Updated from 1:07 p.m. EDT

It didn't take long for AOL Time Warner's ( AOL) shareholder meeting to turn contentious on Friday.

But the banged-up media and entertainment company made it through intact, as all directors were re-elected to the board and shareholders supported management on all other issues up for vote -- to varying degrees.

With AOL Time Warner's stock well below where it was at the company's founding in 2001, with the America Online unit dogged by problematic revenue recognition, and with organizations such as the California Public Employees' Retirement System questioning corporate governance policies, outsiders expected a bumpy meeting.

Such forecasts were quickly confirmed only a few minutes after AOL Time Warner CEO Dick Parsons launched official business Friday morning.

First, a representative of the American Federation of State, County and Municipal Employees complained about AOL Time Warner's fight against the AFSCME pension fund's efforts to democratize the director nomination process. Soon afterward, a representative of the AFL-CIO, of which AFSCME was a part, followed up on the same issue.
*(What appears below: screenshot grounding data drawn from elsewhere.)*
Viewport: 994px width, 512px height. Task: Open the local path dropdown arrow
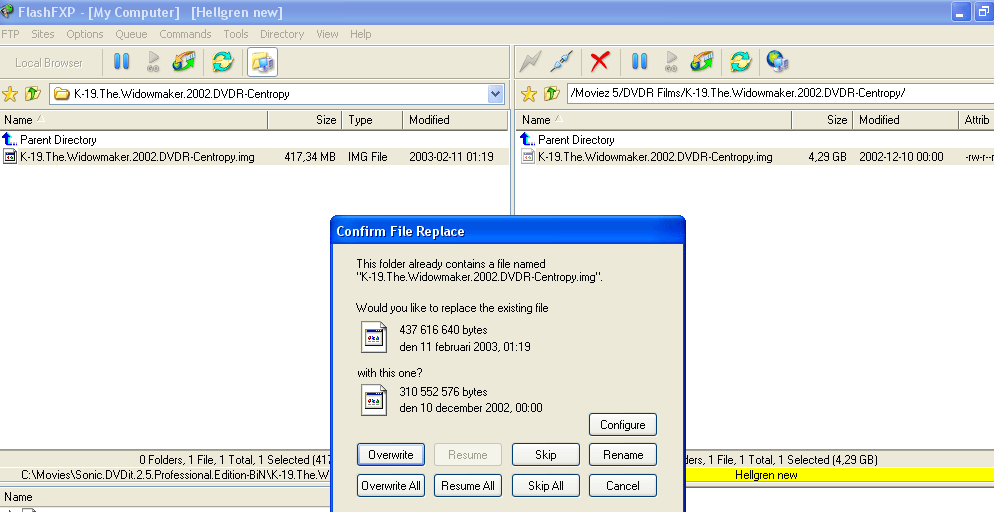496,94
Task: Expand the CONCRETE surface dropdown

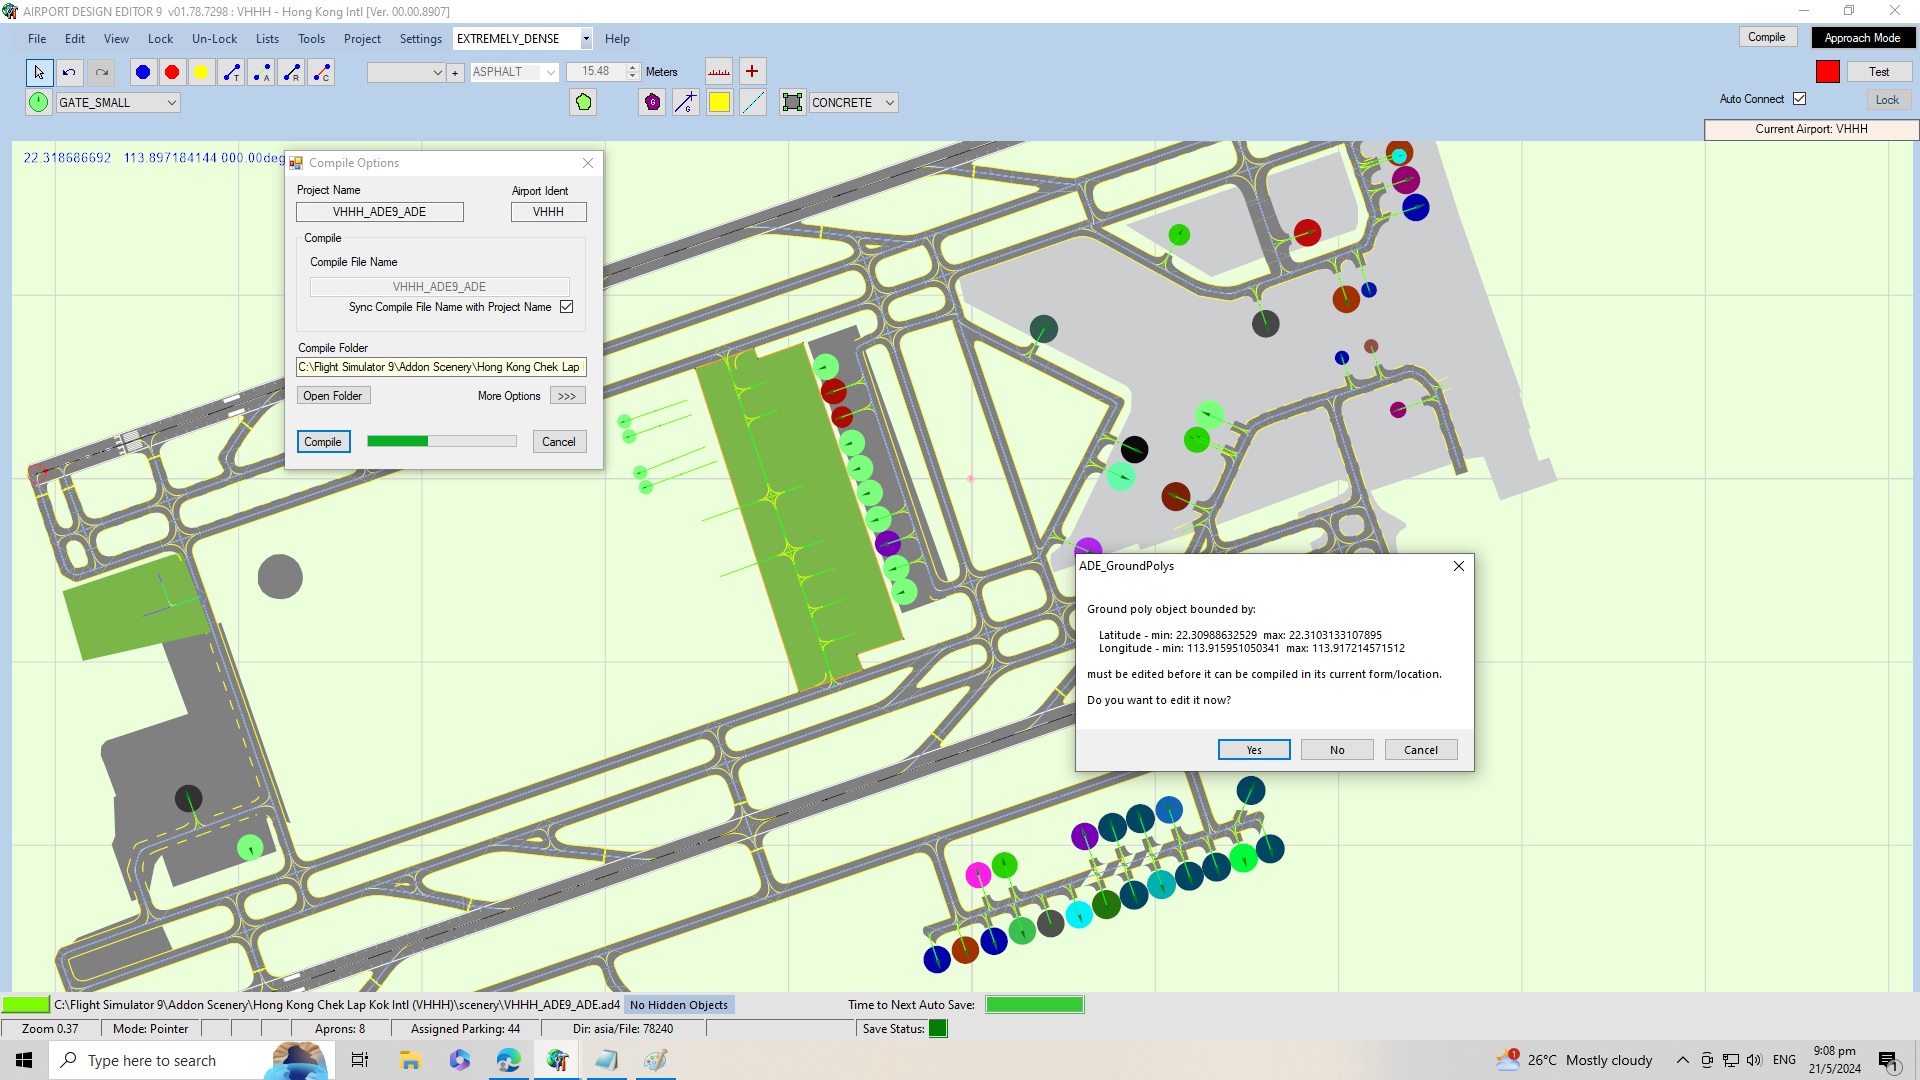Action: (x=853, y=102)
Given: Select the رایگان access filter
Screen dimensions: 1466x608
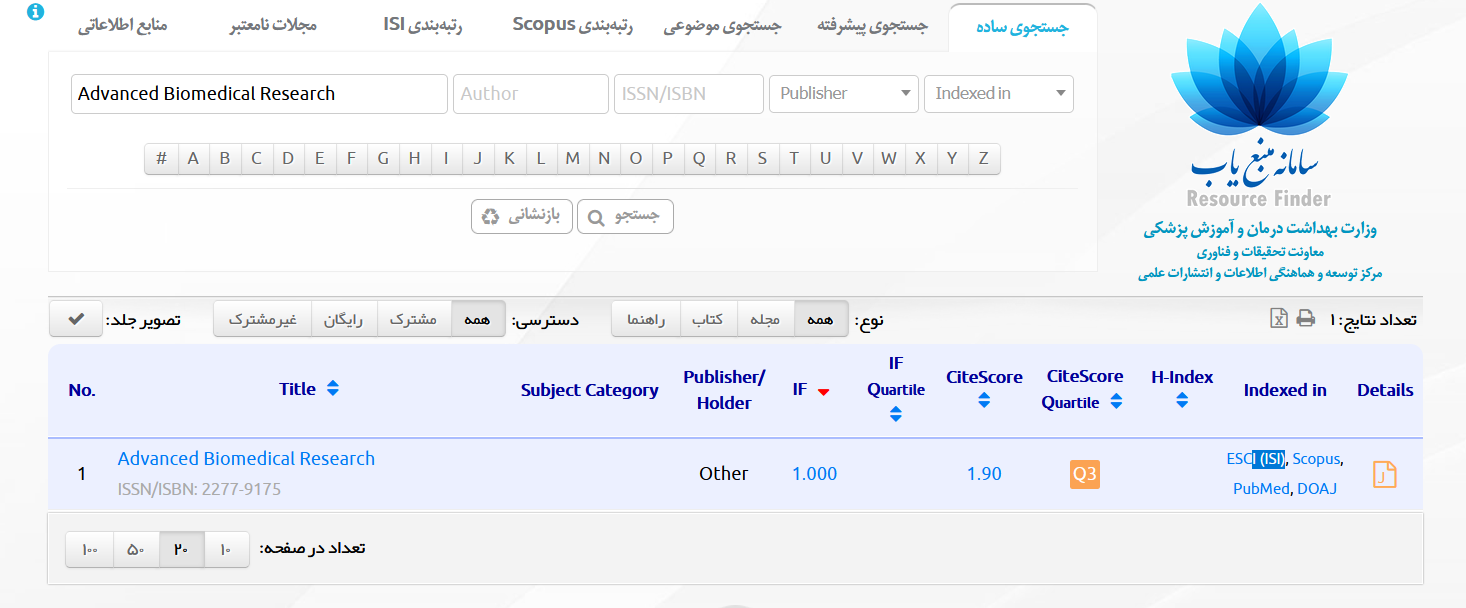Looking at the screenshot, I should pyautogui.click(x=344, y=319).
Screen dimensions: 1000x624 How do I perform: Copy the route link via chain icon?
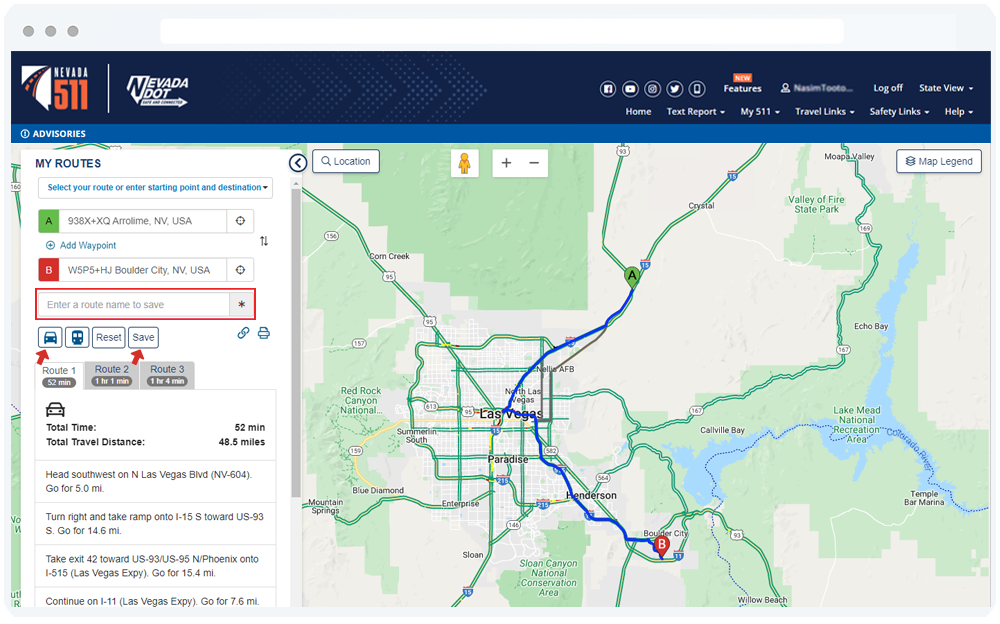[243, 333]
Parsons, who had been attempting simply to list six resolutions to be voted on at the meeting, ruled the first interrupter's point of order "out of order," then asked the second to delay his comments until the designated discussion period.

Once that Q&A session began, an even-tempered, good-humored Parsons heard questions on issues like executive pay, the company's business in China, and AOL Time Warner's proxy nomination process.

Shareholders in attendance applauded various critical questions, while also applauding Parsons' request that people asking questions try to shorten the speeches they delivered prior to asking.

One attendee complained that director Ted Turner -- one of the directors running for re-election -- had damaged the company by making a spectacle of himself. Parsons replied, "Ted has been -- is -- one of our most valuable directors," calling him one of the half-dozen most "impactful" business figures in recent decades. "Thank you, Ted, for agreeing to sign up again," said Parsons.

According to the unofficial ballot results announced at the meeting's close, shareholders supported the company's executive bonus plan and the ratification of its auditor by margins of more than 90%, and followed management's suggestion, by similar margins, to vote against shareholder resolutions related to business in China and to disparities in pay between executives and low-level employees.

The stock incentive plan -- which proxy advisory firm Institutional Shareholder Services had recommended voting against -- passed by a 70% margin.

Several of the company's directors -- including now-former chairman Steve Case and former Netscape chief Jim Barksdale -- had drawn fire in the lead-up to the meeting for various reasons, including the company's performance under their stewardship.

Nine of AOL Time Warner's 13 directors, including Parsons and Turner, were re-elected by margins of at least 96%.

Veterans of the former America Online fared worse. Case received 78% of votes that could have been cast for his re-election; his lieutenants, Kenneth Novack and Miles Gilburne, received 82% and 65% of votes, respectively. Barksdale -- who, like Gilburne, some found objectionable because of his status as an "affiliated" outside director on a board committee -- received 79% of possible votes.

AOL Time Warner's shares were trading at $14.00 Friday, up 2 cents.